■ Task prompt
Extract from the entries below, exactly as given, only the lines from the line containing "For every named" to the line containing "[YouTube] (225, 1024)", both lines included.

■ Supplied information
··········
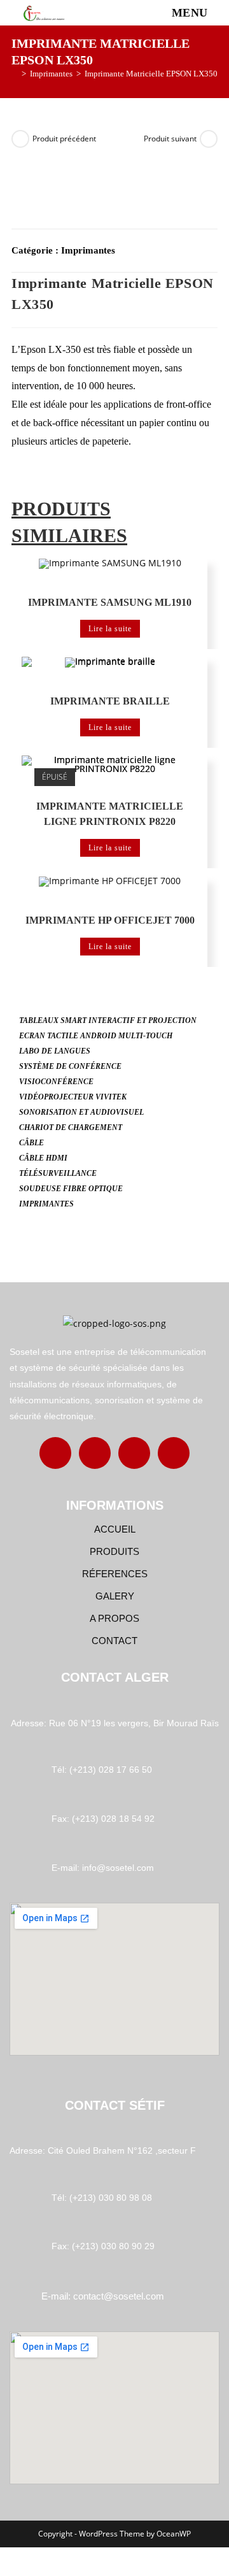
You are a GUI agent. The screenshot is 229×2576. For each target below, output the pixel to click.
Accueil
··········
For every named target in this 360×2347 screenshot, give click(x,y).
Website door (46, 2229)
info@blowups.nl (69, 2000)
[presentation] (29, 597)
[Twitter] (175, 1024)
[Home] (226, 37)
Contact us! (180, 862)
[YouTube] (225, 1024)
··········
■ Written answer
For every named target in this 360×2347 screenshot, give click(x,y).
Website door (46, 2229)
info@blowups.nl (69, 2000)
[presentation] (29, 597)
[Twitter] (175, 1024)
[Home] (226, 37)
Contact us! (180, 862)
[YouTube] (225, 1024)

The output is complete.